··· MATERIAL FOR THIS TASK

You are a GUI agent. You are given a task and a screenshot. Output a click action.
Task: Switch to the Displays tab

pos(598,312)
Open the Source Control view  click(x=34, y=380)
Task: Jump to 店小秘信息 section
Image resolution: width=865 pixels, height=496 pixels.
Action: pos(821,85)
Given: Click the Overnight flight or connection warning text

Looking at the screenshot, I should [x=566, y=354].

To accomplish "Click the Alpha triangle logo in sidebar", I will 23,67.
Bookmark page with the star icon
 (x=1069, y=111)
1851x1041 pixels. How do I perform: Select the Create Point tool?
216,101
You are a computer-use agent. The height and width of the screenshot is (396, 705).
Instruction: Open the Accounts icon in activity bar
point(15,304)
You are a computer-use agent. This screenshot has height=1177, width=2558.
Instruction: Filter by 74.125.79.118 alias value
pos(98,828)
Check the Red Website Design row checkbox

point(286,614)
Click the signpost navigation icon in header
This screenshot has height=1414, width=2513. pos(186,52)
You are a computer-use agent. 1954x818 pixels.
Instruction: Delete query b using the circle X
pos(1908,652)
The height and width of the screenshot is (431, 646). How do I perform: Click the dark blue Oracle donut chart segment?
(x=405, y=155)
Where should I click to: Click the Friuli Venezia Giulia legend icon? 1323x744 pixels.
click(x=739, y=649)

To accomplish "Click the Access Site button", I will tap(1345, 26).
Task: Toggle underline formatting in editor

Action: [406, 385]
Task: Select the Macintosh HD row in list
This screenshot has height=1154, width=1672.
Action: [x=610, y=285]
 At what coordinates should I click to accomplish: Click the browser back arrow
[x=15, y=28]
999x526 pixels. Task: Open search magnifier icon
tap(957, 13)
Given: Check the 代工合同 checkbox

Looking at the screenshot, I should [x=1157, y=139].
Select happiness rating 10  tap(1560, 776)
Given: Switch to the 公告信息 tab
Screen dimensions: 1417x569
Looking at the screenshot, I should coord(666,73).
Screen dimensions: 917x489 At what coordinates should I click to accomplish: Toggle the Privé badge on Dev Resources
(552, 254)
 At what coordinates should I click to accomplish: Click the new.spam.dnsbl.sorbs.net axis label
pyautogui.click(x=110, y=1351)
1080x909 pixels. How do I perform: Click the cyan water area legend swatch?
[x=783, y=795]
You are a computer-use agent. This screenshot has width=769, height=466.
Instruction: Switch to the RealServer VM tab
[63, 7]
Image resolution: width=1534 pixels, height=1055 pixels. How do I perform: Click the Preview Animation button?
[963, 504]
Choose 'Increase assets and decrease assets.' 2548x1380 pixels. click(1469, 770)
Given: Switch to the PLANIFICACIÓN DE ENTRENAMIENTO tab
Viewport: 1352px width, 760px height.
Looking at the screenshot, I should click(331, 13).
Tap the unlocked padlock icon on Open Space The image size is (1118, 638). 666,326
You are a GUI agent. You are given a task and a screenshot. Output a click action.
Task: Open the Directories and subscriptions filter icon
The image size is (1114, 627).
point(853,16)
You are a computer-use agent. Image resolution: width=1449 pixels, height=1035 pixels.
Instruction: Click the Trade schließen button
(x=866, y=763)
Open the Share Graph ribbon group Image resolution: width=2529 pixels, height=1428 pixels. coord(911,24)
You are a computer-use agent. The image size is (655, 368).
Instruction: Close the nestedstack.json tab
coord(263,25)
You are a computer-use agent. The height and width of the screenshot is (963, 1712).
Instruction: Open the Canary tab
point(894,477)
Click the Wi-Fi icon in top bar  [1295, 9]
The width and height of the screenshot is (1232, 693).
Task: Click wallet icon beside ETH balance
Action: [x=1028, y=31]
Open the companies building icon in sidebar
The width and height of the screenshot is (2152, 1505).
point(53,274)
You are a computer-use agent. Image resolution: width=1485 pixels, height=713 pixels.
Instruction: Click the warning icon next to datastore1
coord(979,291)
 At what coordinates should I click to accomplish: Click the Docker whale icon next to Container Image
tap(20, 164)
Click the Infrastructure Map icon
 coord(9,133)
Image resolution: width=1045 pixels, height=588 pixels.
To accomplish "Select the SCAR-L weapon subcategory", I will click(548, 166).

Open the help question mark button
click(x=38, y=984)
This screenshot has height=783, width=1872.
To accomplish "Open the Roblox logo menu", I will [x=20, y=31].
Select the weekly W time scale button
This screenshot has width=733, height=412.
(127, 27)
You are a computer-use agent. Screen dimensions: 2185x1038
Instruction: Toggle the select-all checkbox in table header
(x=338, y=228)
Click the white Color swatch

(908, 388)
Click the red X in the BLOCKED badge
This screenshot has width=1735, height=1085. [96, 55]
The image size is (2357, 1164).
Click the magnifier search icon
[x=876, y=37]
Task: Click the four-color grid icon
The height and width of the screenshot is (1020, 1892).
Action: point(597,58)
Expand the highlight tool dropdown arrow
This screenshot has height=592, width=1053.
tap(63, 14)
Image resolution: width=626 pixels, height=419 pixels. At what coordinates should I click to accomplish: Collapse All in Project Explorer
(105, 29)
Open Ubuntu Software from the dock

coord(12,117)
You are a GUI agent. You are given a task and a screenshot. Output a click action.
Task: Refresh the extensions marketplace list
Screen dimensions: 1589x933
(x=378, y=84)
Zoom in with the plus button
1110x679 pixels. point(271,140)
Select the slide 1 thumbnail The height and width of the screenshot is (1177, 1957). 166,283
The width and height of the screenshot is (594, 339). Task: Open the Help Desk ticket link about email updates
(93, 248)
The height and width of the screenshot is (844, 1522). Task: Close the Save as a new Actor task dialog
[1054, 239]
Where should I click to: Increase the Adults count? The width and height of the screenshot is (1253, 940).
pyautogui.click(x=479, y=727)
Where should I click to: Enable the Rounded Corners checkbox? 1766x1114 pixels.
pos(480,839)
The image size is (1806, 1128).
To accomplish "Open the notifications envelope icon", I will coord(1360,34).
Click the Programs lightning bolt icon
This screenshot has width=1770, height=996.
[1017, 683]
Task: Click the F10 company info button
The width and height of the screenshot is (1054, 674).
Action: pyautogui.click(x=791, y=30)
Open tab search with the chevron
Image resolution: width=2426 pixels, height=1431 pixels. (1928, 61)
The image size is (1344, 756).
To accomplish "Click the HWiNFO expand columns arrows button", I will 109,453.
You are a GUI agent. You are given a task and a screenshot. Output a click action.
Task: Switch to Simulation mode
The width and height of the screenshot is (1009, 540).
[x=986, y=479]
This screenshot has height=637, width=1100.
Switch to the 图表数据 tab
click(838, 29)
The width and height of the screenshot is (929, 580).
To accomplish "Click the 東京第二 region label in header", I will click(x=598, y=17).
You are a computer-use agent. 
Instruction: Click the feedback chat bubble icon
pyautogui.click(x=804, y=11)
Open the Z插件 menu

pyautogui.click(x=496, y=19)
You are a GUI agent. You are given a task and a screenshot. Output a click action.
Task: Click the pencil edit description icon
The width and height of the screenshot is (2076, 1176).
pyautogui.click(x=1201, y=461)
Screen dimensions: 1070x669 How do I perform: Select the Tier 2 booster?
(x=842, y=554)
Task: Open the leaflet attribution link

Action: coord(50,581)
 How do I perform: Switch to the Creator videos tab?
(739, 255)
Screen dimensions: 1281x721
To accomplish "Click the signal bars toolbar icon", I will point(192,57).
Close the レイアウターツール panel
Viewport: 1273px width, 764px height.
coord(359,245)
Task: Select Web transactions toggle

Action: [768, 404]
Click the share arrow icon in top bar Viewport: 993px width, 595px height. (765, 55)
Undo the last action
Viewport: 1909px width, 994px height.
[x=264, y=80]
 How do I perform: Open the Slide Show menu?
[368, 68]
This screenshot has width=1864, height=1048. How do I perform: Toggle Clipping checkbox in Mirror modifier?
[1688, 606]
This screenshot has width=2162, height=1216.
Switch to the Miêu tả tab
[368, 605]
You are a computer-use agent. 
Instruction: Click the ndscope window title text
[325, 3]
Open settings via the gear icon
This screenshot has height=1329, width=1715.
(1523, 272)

······

Copy out each line of the material in which the word "list" turns up.

* **ANSWER TO THE PROBLEM**:
Task: Select the Macintosh HD row in list
Task: Refresh the extensions marketplace list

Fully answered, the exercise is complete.